Tal decorre do disposto no artigo 562.º do CC, que consagra o princípio da reconstituição natural, nos termos do qual “quem estiver obrigado a reparar um dano deve reconstituir a situação que existiria se não se tivesse verificado o evento que obriga à reparação”. Esta reconstituição, no caso da privação de uso de veículo pode (e deve) ser assegurada pela disponibilidade de um veículo com as características do veículo paralisado. Se tal não ocorrer, então, o dano constituído pela privação de uso deverá ser reparado através da fixação de indemnização em dinheiro, nos termos previstos no art. 566.º do CC. E, quanto a esta, não podendo ser averiguado o valor exacto dos danos, o tribunal julgará equitativamente, dentro dos limites que tiver por provados, conforme determina o n,º 3, do citado art. 566.º. Ora, está provado, além do mais, que o demandante se tivesse a livre disponibilidade do veículo, tê-lo-ia utilizado nas suas deslocações para o trabalho, para as aulas noturnas, ou quaisquer necessidades da sua vida pessoal ou profissional. Alega o demandante que se tivesse alugado uma viatura, o custo não seria inferior a €20,00 diários, computando o montante indemnizatório em €2.200,00, montante que entendemos razoável, justo e equitativo.

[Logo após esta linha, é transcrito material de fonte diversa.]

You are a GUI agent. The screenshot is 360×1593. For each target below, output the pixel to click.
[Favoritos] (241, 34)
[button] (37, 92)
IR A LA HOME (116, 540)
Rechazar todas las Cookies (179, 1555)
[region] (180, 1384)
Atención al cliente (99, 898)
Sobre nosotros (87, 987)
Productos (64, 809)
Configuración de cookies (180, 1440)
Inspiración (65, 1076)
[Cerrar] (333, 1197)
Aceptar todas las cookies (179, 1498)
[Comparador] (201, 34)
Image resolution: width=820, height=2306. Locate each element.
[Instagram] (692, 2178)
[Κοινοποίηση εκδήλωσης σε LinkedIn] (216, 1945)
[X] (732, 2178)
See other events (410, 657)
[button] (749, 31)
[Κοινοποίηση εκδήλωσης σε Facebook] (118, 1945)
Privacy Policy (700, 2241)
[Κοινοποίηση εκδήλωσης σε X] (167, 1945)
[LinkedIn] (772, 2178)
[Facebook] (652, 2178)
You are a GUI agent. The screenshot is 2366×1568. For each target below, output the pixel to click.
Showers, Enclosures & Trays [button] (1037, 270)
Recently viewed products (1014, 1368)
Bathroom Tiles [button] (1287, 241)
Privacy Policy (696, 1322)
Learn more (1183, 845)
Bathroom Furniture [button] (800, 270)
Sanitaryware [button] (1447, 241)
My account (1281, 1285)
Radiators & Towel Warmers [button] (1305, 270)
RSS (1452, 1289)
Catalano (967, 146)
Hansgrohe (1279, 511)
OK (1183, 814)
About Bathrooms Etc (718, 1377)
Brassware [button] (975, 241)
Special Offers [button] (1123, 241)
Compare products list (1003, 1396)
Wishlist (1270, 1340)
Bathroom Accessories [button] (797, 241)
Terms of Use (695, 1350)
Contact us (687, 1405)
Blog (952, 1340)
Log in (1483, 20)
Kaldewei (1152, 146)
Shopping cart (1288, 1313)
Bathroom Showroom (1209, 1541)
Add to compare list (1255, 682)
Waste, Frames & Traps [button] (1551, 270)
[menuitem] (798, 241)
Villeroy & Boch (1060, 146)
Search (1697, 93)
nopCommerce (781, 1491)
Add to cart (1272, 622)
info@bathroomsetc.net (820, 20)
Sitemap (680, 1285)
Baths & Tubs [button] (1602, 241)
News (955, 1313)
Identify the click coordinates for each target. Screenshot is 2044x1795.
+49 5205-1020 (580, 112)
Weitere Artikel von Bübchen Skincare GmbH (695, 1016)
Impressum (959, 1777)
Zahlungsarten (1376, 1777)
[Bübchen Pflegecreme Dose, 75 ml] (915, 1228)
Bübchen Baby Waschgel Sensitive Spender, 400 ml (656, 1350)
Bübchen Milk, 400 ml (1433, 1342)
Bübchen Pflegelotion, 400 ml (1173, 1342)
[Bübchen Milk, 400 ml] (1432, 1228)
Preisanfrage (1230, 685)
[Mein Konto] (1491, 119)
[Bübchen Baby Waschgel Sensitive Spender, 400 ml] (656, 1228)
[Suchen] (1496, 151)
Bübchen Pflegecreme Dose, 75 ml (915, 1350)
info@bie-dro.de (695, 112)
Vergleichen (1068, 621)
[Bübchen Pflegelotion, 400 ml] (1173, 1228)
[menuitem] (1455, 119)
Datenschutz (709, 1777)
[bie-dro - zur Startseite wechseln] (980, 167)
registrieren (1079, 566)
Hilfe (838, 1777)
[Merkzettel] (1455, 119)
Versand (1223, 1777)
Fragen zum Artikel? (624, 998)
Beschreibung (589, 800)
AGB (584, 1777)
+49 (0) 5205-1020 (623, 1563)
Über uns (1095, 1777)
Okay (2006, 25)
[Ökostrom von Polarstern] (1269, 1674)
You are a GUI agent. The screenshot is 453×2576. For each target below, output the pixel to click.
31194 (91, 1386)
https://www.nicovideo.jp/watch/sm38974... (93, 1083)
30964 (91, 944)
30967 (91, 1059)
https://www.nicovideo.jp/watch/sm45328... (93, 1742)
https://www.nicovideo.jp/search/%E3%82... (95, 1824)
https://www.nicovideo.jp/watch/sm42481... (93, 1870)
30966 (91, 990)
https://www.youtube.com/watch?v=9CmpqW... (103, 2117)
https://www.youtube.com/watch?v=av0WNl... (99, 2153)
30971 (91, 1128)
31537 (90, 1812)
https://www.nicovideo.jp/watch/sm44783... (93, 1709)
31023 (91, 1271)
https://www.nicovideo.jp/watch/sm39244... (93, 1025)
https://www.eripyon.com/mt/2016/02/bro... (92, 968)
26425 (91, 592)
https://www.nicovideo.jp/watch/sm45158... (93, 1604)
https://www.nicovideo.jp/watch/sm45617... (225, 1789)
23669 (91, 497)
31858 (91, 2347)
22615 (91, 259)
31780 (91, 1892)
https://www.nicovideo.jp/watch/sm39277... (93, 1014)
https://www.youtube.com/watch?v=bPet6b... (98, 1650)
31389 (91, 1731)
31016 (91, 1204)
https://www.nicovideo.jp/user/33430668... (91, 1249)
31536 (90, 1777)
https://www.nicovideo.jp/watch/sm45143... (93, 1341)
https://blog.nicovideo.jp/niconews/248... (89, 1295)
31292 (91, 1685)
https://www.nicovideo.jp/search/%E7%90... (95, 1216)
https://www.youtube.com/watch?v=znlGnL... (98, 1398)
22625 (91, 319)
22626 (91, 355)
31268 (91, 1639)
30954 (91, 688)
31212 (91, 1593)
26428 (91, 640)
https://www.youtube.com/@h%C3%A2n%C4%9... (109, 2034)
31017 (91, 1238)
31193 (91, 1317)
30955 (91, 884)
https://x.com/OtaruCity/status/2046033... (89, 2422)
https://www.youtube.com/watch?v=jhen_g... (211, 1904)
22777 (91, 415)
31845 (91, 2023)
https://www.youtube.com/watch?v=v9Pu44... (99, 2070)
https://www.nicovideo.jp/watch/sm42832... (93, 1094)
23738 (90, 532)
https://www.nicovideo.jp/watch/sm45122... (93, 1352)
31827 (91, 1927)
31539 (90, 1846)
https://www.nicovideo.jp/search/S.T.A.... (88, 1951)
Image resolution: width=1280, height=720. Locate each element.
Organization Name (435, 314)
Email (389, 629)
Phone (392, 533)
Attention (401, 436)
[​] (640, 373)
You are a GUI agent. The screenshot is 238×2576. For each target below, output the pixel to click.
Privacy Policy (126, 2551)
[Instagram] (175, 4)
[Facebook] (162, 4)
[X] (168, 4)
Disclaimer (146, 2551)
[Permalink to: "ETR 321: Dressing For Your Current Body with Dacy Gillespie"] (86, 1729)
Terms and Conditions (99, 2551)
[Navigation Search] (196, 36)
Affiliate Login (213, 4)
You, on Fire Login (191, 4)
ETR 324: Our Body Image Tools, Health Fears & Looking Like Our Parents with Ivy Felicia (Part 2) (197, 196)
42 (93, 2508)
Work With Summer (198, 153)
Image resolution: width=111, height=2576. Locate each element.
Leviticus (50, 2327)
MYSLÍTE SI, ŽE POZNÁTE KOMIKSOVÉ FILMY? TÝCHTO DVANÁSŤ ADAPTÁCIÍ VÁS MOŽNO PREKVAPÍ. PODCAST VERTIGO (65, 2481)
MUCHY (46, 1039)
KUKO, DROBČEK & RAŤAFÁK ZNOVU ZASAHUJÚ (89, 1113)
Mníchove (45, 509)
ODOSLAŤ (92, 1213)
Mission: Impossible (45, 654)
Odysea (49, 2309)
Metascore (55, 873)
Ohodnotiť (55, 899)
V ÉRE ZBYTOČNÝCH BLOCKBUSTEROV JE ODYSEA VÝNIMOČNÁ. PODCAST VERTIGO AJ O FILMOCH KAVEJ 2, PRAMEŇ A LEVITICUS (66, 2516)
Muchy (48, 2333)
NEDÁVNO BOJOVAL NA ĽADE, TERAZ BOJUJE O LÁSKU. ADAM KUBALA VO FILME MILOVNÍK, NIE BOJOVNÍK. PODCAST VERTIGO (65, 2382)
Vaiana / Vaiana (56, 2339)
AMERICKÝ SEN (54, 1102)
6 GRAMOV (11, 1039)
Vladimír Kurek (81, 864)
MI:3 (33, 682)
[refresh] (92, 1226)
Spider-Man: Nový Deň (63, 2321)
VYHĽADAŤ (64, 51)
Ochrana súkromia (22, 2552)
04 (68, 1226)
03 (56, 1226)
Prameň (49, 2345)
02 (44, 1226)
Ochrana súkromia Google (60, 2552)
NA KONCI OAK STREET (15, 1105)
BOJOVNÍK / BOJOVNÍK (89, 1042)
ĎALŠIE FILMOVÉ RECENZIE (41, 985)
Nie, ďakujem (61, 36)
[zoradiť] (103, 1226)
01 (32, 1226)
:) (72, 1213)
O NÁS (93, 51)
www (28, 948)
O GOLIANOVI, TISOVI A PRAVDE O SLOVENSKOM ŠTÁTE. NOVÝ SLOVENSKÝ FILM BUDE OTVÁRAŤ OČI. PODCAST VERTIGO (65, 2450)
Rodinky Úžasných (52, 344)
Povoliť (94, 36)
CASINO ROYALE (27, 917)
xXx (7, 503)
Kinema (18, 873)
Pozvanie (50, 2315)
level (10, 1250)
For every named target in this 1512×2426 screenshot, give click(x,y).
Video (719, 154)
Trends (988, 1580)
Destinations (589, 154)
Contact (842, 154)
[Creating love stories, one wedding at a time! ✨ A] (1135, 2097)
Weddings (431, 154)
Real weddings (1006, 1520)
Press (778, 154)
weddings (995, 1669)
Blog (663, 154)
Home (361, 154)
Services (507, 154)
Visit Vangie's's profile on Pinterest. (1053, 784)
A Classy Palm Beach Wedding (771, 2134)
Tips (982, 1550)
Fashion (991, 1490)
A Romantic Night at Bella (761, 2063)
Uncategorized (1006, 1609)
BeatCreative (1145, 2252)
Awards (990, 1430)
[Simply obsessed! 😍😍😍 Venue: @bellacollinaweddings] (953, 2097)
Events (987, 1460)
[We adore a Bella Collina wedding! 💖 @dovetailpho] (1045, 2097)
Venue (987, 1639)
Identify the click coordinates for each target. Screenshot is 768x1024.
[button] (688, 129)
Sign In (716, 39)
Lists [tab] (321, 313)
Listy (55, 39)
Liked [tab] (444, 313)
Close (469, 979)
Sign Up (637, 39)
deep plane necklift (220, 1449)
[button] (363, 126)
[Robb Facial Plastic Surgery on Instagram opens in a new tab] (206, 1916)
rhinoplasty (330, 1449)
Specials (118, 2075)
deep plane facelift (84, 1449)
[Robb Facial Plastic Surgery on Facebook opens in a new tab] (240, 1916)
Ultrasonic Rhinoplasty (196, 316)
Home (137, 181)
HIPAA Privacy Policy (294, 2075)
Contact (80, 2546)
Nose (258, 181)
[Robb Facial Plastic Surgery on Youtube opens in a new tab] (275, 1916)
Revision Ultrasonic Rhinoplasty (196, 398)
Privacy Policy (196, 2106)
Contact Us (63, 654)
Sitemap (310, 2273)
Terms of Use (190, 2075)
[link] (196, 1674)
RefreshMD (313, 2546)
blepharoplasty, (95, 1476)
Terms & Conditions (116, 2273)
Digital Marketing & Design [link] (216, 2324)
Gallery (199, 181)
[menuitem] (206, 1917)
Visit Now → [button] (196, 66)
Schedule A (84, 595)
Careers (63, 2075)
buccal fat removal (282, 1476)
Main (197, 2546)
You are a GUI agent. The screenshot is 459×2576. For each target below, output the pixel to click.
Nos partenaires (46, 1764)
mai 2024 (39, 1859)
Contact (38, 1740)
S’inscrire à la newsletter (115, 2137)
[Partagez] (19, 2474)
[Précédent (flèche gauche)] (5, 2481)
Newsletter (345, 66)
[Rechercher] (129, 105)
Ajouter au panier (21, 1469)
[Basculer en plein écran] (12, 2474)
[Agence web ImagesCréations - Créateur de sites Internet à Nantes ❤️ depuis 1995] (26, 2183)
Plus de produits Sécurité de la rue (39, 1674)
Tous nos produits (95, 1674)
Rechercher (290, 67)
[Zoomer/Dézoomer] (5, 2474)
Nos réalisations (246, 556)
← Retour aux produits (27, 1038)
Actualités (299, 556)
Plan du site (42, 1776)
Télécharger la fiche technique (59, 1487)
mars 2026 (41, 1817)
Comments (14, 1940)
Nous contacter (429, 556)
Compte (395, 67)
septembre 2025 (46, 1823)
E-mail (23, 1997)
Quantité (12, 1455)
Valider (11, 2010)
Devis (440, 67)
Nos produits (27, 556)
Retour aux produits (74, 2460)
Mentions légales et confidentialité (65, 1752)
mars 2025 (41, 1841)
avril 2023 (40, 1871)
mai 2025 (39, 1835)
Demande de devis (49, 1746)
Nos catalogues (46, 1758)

Quanto ao pedido de condenação em procuradoria, nos julgados de paz não há lugar a esta, na medida em que as custas são reguladas especificamente pela Portaria n.º 1456/2001, de 28 de Dezembro, pelo não é o mesmo considerado.
O mesmo sucede com o pedido de indemnização por danos morais, no montante de €125,00, por não se encontrarem provados factos susceptíveis de integrar este conceito.
Decisão.
Em face do exposto, atento eventual erro na contagem do prazo por parte do demandante, que se retifica de acordo com o supra dado por provado, considero a presente ação procedente por provada e em consequência condeno a demandada C, a pagar ao demandante a quantia de €4664,86 (quatro mil seiscentos e sessenta e quatro euros e oitenta e seis cêntimos).
Custas.
Para efeitos da Portaria n.º 1456/2001, de 28 de Dezembro, alterada nos seus n.ºs 6.º e 10.º pela Portaria n. 209/2005, de 24 de Fevereiro, considero a demandada C parte vencida, pelo que deve proceder ao pagamento da quantia de €35,00, correspondentes à segunda parcela, no prazo de três dias úteis, sob pena do pagamento de uma sobretaxa de €10,00 por cada dia de atraso. Cumpra-se o disposto no n.º 9 da referida portaria em relação ao demandante.